Als er aus dem Urlaub zurückkam, begrüßte sie ihn mit drei Küsschen auf die Wangen. Er war verdattert und gleichzeitig geschmeichelt. Er wiederholte die Einladung. Sie saßen dann nach der Arbeit in einem kleinen Café. Er hätte sie gerne zum Essen eingeladen, aber wie sollte er das Claire, seiner Frau erklären. Er schrieb Sylvi, so hieß die Praktikantin, einen etwas zweideutigen Brief. Wahrscheinlich zu eindeutig. Jedenfalls wich sie ihm danach aus. Keine Küsschen mehr zur Begrüßung. Und er, er dachte die ganze Zeit an sie, obwohl er sich einen alten Esel schalt. Natürlich begegneten sie sich jeden Tag im Büro. Und er … Obwohl er sich Mühe gab, sich nichts anmerken zu lassen. Er schrieb ihr noch mehrere Male. Einmal schrieb sie ihm zurück. Die Antwort war unmissverständlich. Und einmal antwortete sie, sie sei tief berührt, so einen schönen Brief erhalten zu haben. Er fing erneut Feuer. Doch im Betrieb wich sie ihm aus. Das Ganze wurde immer mehr zur Qual. Zum Glück war dann ihr Praktikum bald zu Ende und sie verließ die Firma. Das war schon so lange her. Der Straßenlärm reißt Max in die Gegenwart zurück.
– 10 –
Vor einer Eckkneipe gießt ein Mann mit gekraustem, schwarzem Haar, Zigarette schief zwischen den Lippen, eine teigige Masse aus einem Plastikeimer auf eine rauchende Platte, streicht den Teig mit einem Schieber dünn aus, wendet ihn gleich darauf, hebt ihn angebräunt von der Platte und legt ihn zu dem Haufen vorgefertigter Crêpes. Max kommt an ein paar kleinen Esslokalen vorbei, die alle Couscous anbieten. Wie wäre es, wenn er Claire wieder einmal zu einem Couscous royale einladen würde? Er sieht vor seinen Augen einen Berg aus Weizengrieß, daneben Lamm, Huhn, Merguez, sieht eine große Schüssel, worin in einer Hühnerbrühe verschiedenes Gemüse schwimmt, besonders Kichererbsen, er streicht in Gedanken Harissa an den Tellerrand, tunkt das Fleisch darin, die rote Paste aus Pfefferschoten brennt in der Kehle nach, während der Happen Fleisch schon längst gekaut und geschluckt ist. Aber womöglich würde Claire befinden, dieses Gericht sei zu scharf für sie und vor allem für ihn, er werde es später auf der Toilette zu büßen haben.

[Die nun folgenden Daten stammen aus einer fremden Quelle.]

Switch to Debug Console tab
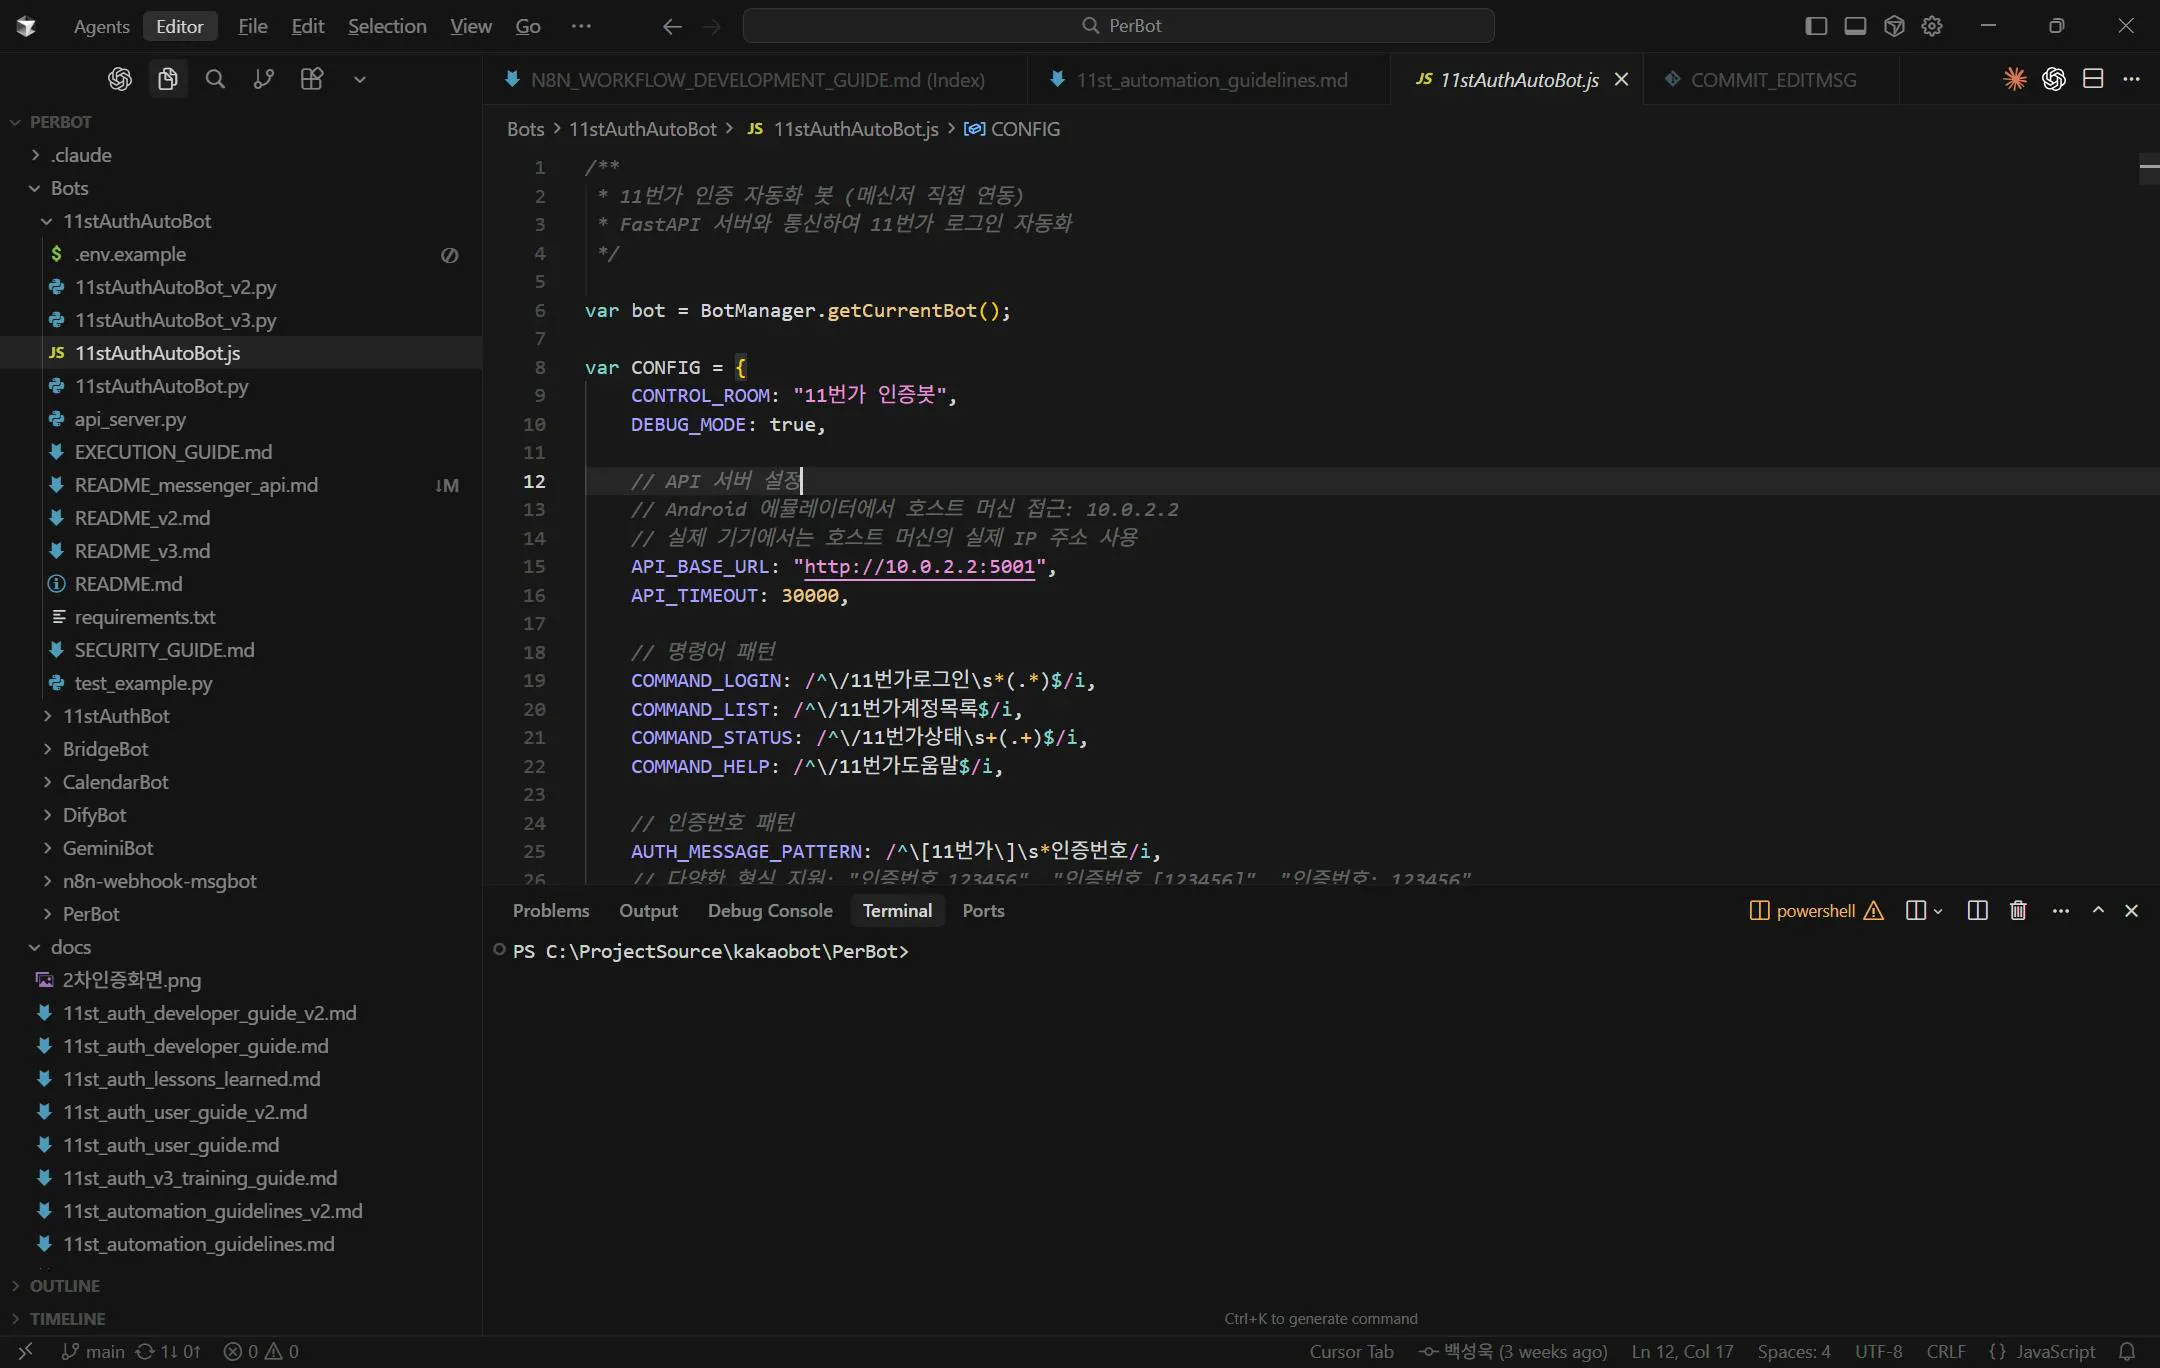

Er biegt in die Passage du Désir. Die Tafel ist nicht zu übersehen: «Urinieren verboten!» Freilich! Max lacht laut auf. Bei dem Namen – Durchgang des Wunsches – der Begierde – darf die entsprechende Verbotstafel nicht fehlen.
Die Passage mündet in eine Seitenstraße.